PROVIDED RECORDS>
■ ■ ■ ■
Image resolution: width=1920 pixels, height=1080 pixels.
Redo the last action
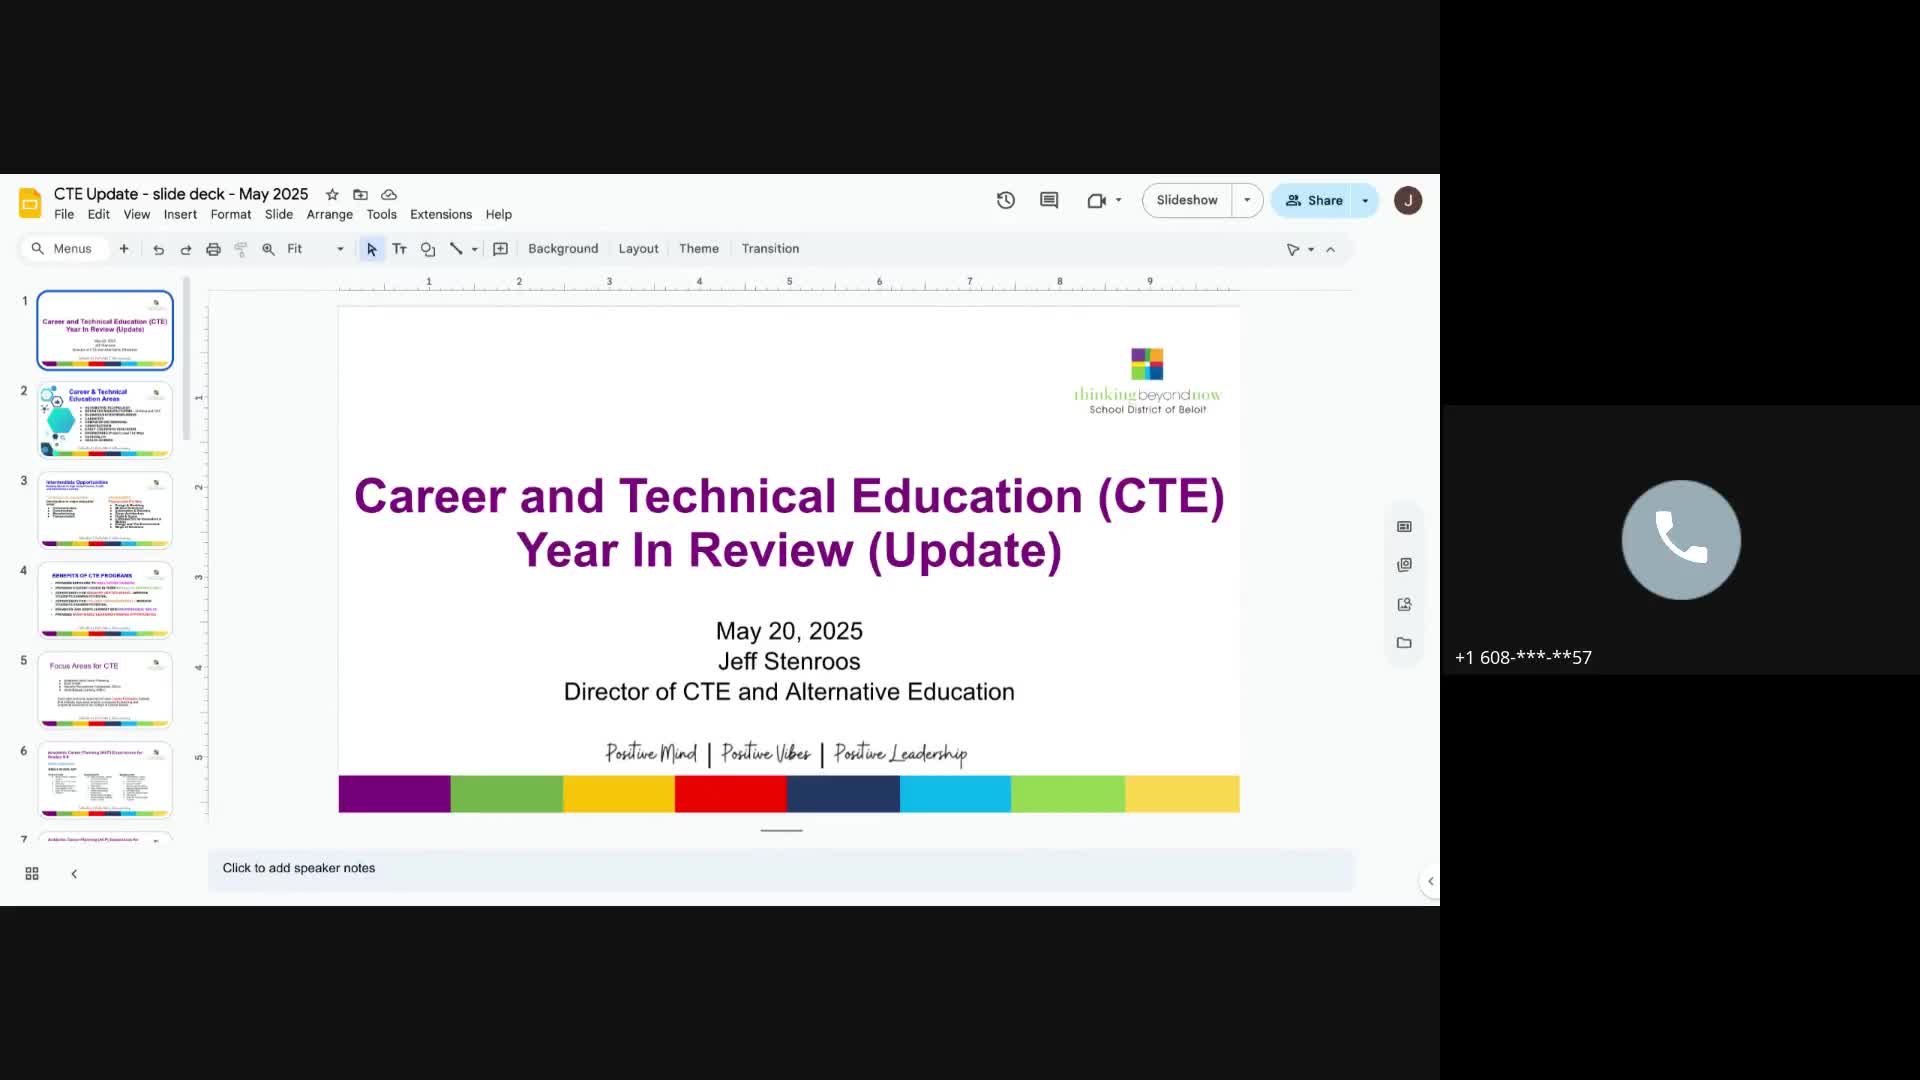[x=186, y=248]
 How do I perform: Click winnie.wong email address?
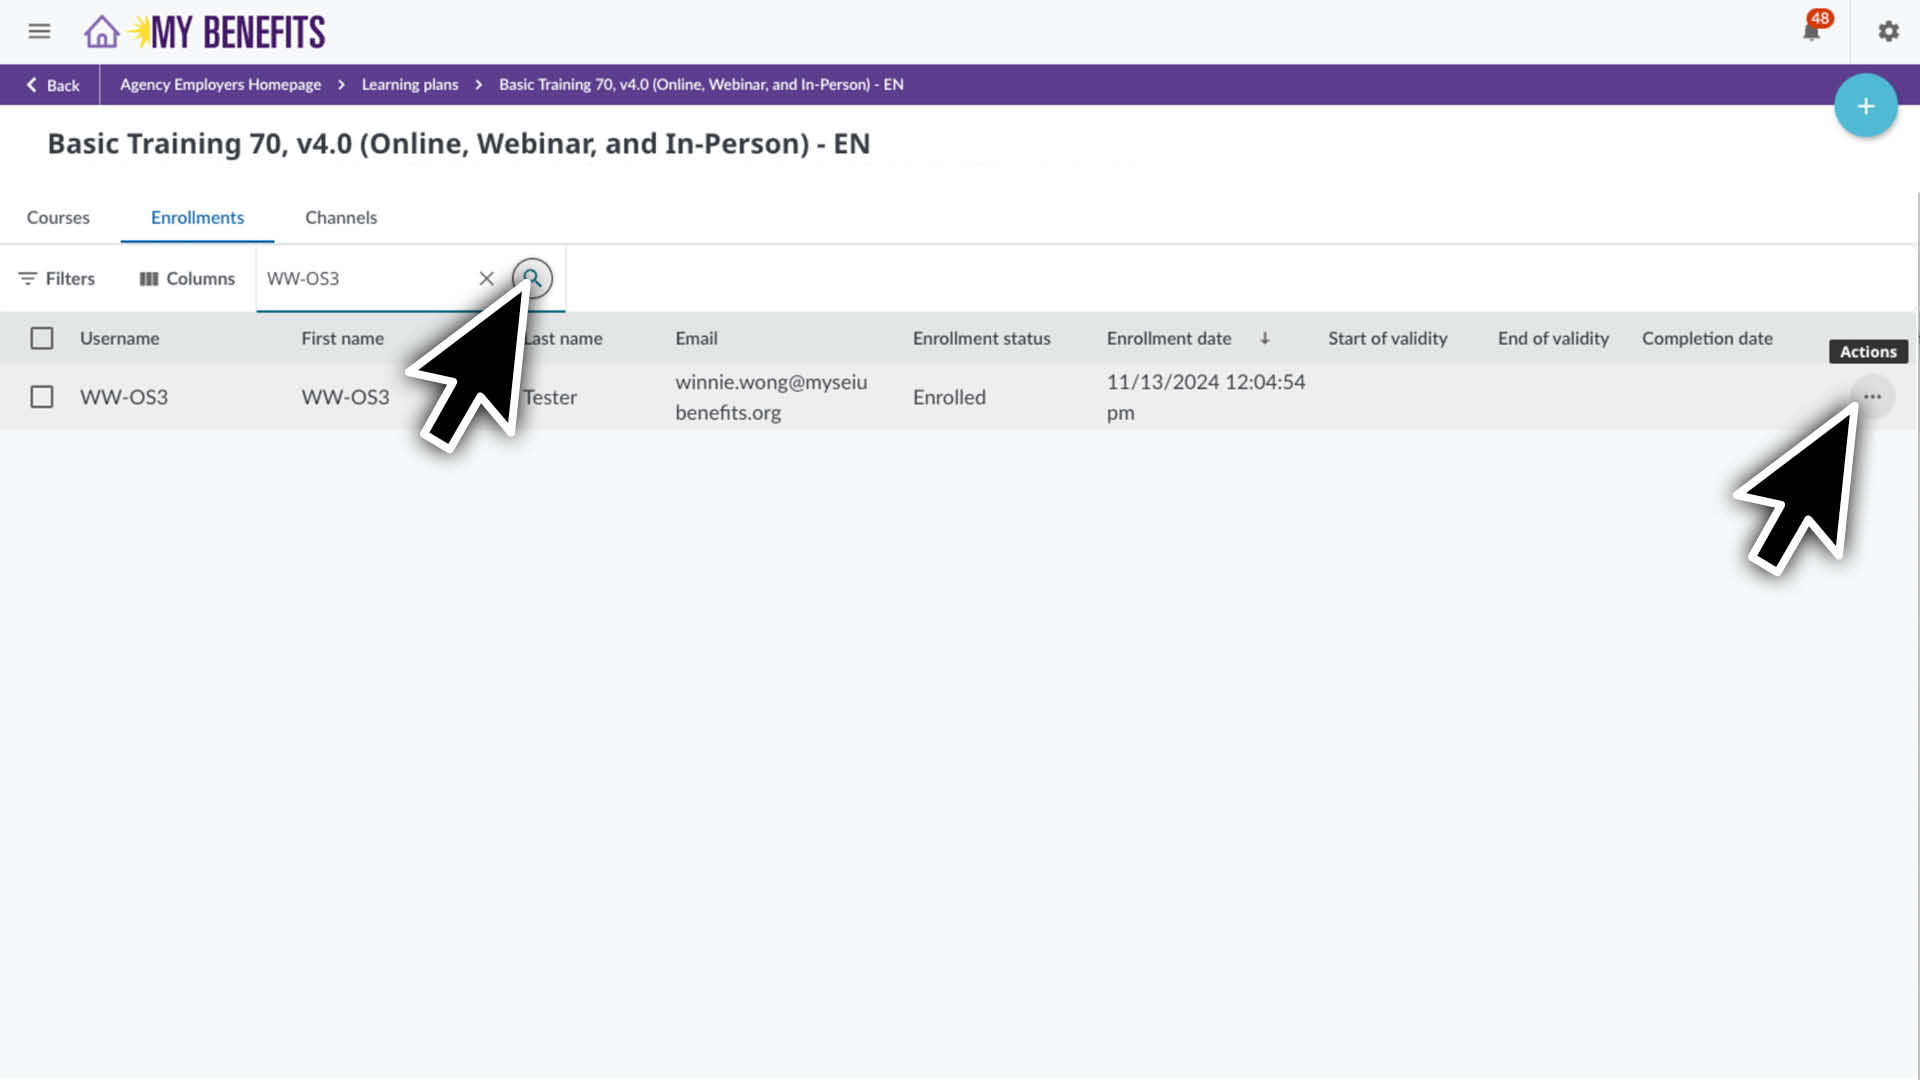(771, 397)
■ ■ ■ ■
TO DO>
Images stay out, but the rest of the records must be retyped exactly.

FINISHED EXERCISE>
Image resolution: width=1920 pixels, height=1080 pixels.
Redo the last action
[x=186, y=248]
 How do I perform: Click winnie.wong email address?
(771, 397)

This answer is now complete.